New York City's 270 Park Avenue to Become Tallest Building Ever Demolished
According to the Council on Tall Buildings and Urban Habitat's new report -- Tallest Demolished Buildings
, which examines the 100 tallest buildings in history to have been dismantled by their owners -- 270 Park Avenue in New York City will become the tallest building ever conventionally demolished, as well as the first building over 200 meters in height to be peacefully razed.
Currently, the tallest building ever conventionally demolished is the Singer Building in New York City, which stood at 187 meters and 41 stories tall until 1968, when it was torn down to make way for One Liberty Plaza. The majority of the world's 100 tallest demolished buildings were torn down to make way for new high-rises, the study showed. Land constraints in dense cities and the potential for greater financial return than the current building offers can factor heavily in the decision to demolish a skyscraper.

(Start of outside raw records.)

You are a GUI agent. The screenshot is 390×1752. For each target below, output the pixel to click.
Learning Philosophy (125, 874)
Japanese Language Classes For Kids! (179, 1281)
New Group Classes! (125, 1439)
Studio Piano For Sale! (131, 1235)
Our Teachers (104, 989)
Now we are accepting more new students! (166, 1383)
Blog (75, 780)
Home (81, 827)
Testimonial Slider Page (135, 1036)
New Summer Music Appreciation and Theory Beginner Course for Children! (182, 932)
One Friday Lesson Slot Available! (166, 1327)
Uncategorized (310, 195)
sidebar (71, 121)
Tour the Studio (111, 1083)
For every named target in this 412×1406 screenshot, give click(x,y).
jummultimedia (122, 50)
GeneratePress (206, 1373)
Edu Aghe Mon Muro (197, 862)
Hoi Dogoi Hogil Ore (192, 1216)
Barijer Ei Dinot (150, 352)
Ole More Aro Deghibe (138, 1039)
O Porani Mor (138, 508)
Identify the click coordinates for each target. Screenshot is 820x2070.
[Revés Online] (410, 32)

"In many cases, it does make sense to tear down and replace a high-rise, especially if it's outlived its practical usage," said CTBUH Executive Director Antony Wood. "However, there are currently more than 1,300 buildings of over 200 meters in height around the globe, and counting. Considering the tallest demolished building to date was only 187 meters tall, there's really no precedent for tearing down 200-meter-plus towers. We should perhaps thus be thinking of tall buildings as perpetual entities with lifecycles potentially exceeding 100 or 200 years, while designing them in such a way that they can be creatively adapted for potential future uses."
According to the study, the average lifespan of the 100 tallest demolished buildings is only 41 years.

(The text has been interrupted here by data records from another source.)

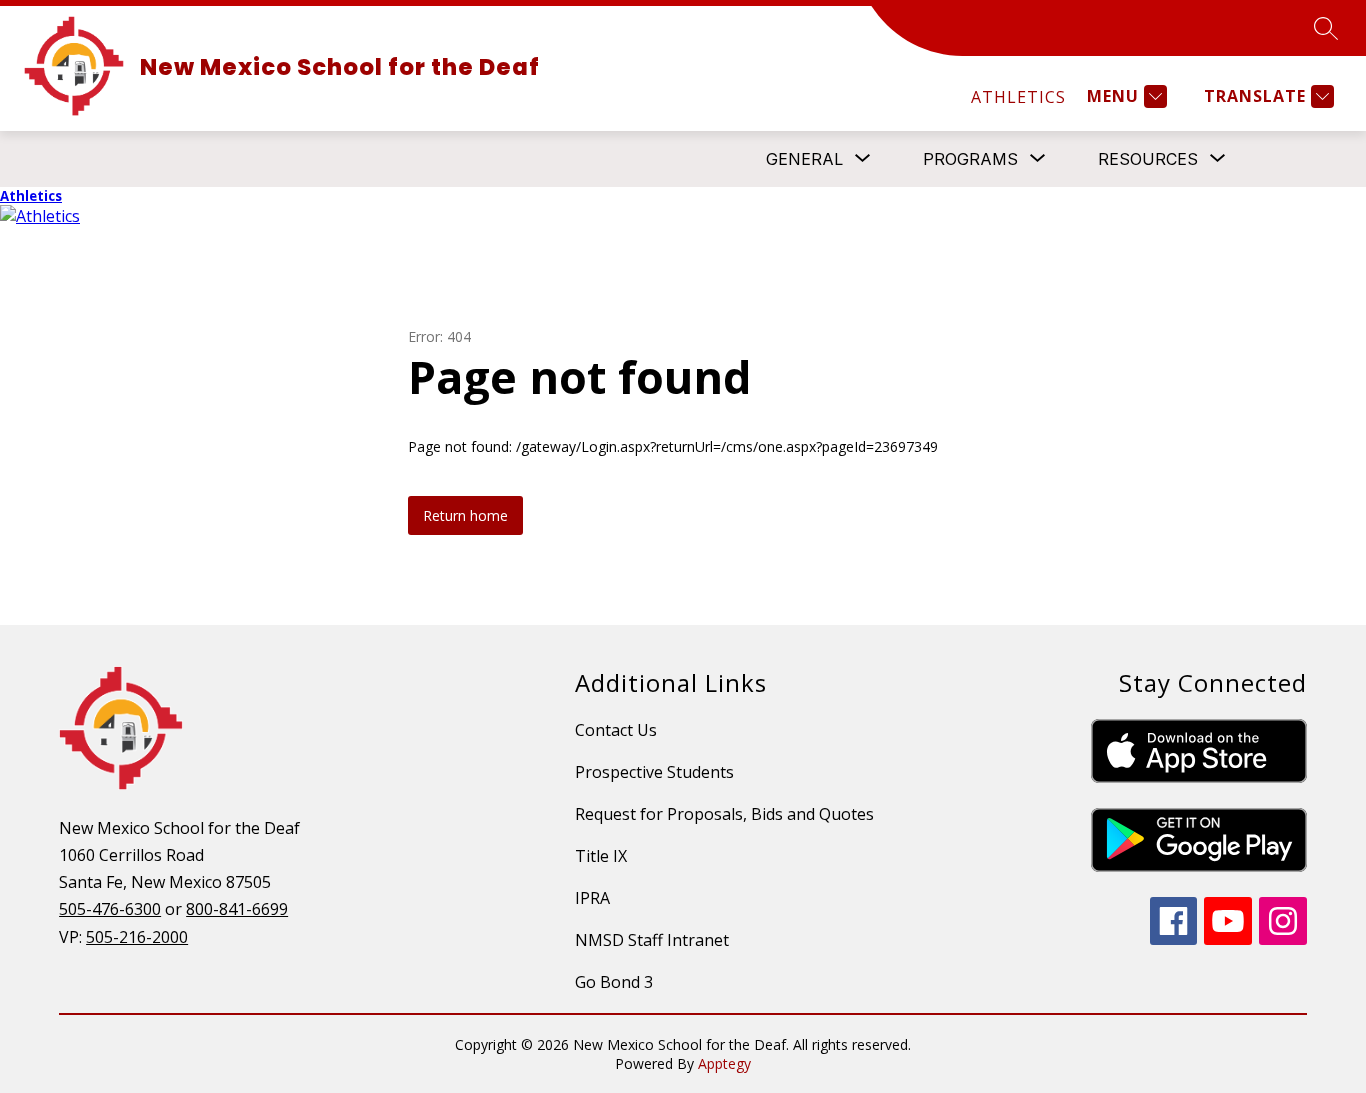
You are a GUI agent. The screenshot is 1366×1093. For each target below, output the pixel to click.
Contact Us (616, 730)
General (804, 159)
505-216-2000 (137, 937)
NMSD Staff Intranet (652, 940)
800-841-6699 (237, 909)
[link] (1018, 97)
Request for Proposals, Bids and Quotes (724, 814)
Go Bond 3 (614, 982)
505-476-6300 (110, 909)
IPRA (592, 898)
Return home (465, 515)
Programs (970, 159)
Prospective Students (654, 772)
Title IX (601, 856)
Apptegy (724, 1063)
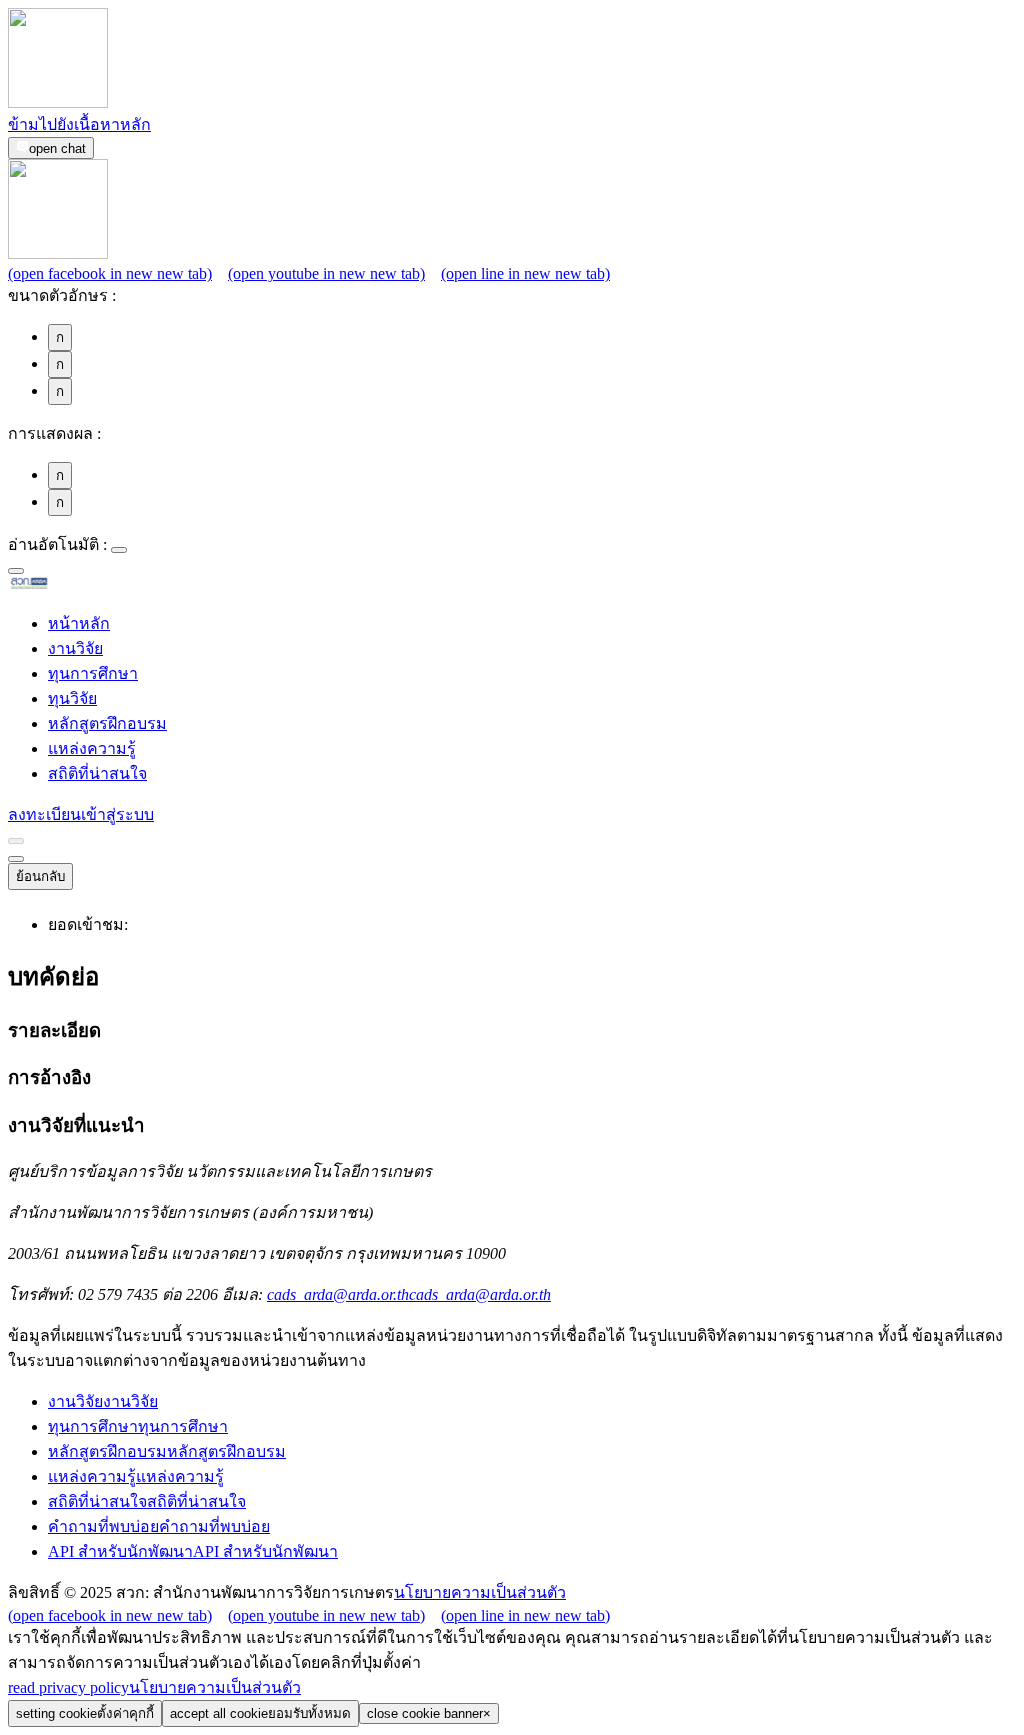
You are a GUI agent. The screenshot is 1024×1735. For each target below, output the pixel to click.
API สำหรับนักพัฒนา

While economic considerations for demolition featured prominently in the study, not all of the tallest demolished buildings were razed to make way for new towers. For example, the 116-meter Ocean Tower on South Padre Island in the US was torn down one year into its construction after cracks were discovered in its concrete and the building began to sink. Other high-rises, such as the 104-meter Edificio Windsor in Madrid, had to demolished after sustaining heavy fire damage.
In terms of geographic distribution, North American cities account for 53 percent of the world's 100 tallest demolished buildings - no surprise given that the modern skyscraper emerged in Chicago and New York City in the 1890s. More than a quarter of the 100 tallest demolished buildings were built between 1890 and 1920, while high-rises built in the 1970s accounted for 24 percent.